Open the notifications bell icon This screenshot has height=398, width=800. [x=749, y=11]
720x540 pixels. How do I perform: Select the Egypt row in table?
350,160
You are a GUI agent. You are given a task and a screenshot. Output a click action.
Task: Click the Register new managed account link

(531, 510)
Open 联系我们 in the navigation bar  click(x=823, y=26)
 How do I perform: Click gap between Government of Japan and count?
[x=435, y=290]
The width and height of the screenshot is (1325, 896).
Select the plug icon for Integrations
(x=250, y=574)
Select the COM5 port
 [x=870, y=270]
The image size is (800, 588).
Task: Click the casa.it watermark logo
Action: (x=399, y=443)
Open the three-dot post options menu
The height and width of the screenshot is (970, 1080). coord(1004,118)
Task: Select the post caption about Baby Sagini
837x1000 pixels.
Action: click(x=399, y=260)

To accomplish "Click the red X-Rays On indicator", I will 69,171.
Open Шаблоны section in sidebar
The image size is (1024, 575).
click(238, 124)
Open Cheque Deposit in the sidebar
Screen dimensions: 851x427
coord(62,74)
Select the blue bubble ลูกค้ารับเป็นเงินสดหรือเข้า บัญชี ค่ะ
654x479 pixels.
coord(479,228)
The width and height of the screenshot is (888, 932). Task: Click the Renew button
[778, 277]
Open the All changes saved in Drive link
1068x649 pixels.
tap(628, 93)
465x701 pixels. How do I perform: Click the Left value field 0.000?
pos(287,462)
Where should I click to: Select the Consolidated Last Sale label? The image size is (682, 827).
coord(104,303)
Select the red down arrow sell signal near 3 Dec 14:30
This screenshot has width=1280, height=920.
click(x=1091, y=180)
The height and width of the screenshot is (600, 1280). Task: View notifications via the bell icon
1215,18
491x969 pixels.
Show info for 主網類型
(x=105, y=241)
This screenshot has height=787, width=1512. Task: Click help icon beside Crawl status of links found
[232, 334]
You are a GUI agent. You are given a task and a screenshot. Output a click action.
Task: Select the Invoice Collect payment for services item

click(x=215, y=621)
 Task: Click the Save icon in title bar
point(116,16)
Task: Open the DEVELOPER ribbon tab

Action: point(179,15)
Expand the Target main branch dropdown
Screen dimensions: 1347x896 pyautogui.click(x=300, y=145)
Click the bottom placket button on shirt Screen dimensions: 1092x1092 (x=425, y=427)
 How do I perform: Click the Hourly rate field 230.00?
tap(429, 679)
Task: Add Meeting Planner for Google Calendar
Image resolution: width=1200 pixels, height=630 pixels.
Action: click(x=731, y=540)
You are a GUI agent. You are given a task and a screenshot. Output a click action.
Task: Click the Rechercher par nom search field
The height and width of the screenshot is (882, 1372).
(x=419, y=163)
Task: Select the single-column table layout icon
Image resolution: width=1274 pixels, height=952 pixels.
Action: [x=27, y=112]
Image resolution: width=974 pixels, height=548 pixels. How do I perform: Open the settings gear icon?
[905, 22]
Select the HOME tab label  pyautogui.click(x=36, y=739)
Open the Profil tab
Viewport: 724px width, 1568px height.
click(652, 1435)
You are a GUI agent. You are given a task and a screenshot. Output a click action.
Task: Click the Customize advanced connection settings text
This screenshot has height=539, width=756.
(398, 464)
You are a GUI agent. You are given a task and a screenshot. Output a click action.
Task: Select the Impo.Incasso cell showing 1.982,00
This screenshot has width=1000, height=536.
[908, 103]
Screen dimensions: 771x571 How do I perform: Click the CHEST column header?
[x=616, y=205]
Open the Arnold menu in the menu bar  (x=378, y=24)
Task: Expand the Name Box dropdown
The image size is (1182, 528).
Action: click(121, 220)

● **TASK TO CARRY OUT**: The full listing needs to be output again, exactly as it reads.

● **WRITTEN RESPONSE**:
Open the notifications bell icon This screenshot has height=398, width=800. [x=749, y=11]
720x540 pixels. How do I perform: Select the Egypt row in table?
350,160
You are a GUI agent. You are given a task and a screenshot. Output a click action.
Task: Click the Register new managed account link

(531, 510)
Open 联系我们 in the navigation bar  click(x=823, y=26)
 How do I perform: Click gap between Government of Japan and count?
[x=435, y=290]
The width and height of the screenshot is (1325, 896).
Select the plug icon for Integrations
(x=250, y=574)
Select the COM5 port
 [x=870, y=270]
The image size is (800, 588).
Task: Click the casa.it watermark logo
Action: (x=399, y=443)
Open the three-dot post options menu
The height and width of the screenshot is (970, 1080). coord(1004,118)
Task: Select the post caption about Baby Sagini
837x1000 pixels.
Action: click(x=399, y=260)

To accomplish "Click the red X-Rays On indicator", I will 69,171.
Open Шаблоны section in sidebar
The image size is (1024, 575).
click(238, 124)
Open Cheque Deposit in the sidebar
Screen dimensions: 851x427
coord(62,74)
Select the blue bubble ลูกค้ารับเป็นเงินสดหรือเข้า บัญชี ค่ะ
654x479 pixels.
coord(479,228)
The width and height of the screenshot is (888, 932). Task: Click the Renew button
[778, 277]
Open the All changes saved in Drive link
1068x649 pixels.
tap(628, 93)
465x701 pixels. How do I perform: Click the Left value field 0.000?
pos(287,462)
Where should I click to: Select the Consolidated Last Sale label? The image size is (682, 827).
coord(104,303)
Select the red down arrow sell signal near 3 Dec 14:30
This screenshot has width=1280, height=920.
click(x=1091, y=180)
The height and width of the screenshot is (600, 1280). Task: View notifications via the bell icon
1215,18
491x969 pixels.
Show info for 主網類型
(x=105, y=241)
This screenshot has height=787, width=1512. Task: Click help icon beside Crawl status of links found
[232, 334]
You are a GUI agent. You are given a task and a screenshot. Output a click action.
Task: Select the Invoice Collect payment for services item

click(x=215, y=621)
 Task: Click the Save icon in title bar
point(116,16)
Task: Open the DEVELOPER ribbon tab

Action: point(179,15)
Expand the Target main branch dropdown
Screen dimensions: 1347x896 pyautogui.click(x=300, y=145)
Click the bottom placket button on shirt Screen dimensions: 1092x1092 (x=425, y=427)
 How do I perform: Click the Hourly rate field 230.00?
tap(429, 679)
Task: Add Meeting Planner for Google Calendar
Image resolution: width=1200 pixels, height=630 pixels.
Action: click(x=731, y=540)
You are a GUI agent. You are given a task and a screenshot. Output a click action.
Task: Click the Rechercher par nom search field
The height and width of the screenshot is (882, 1372).
(x=419, y=163)
Task: Select the single-column table layout icon
Image resolution: width=1274 pixels, height=952 pixels.
Action: [x=27, y=112]
Image resolution: width=974 pixels, height=548 pixels. How do I perform: Open the settings gear icon?
[905, 22]
Select the HOME tab label  pyautogui.click(x=36, y=739)
Open the Profil tab
Viewport: 724px width, 1568px height.
click(652, 1435)
You are a GUI agent. You are given a task and a screenshot. Output a click action.
Task: Click the Customize advanced connection settings text
This screenshot has height=539, width=756.
(398, 464)
You are a GUI agent. You are given a task and a screenshot. Output a click action.
Task: Select the Impo.Incasso cell showing 1.982,00
This screenshot has width=1000, height=536.
[908, 103]
Screen dimensions: 771x571 How do I perform: Click the CHEST column header?
[x=616, y=205]
Open the Arnold menu in the menu bar  (x=378, y=24)
Task: Expand the Name Box dropdown
The image size is (1182, 528).
Action: click(121, 220)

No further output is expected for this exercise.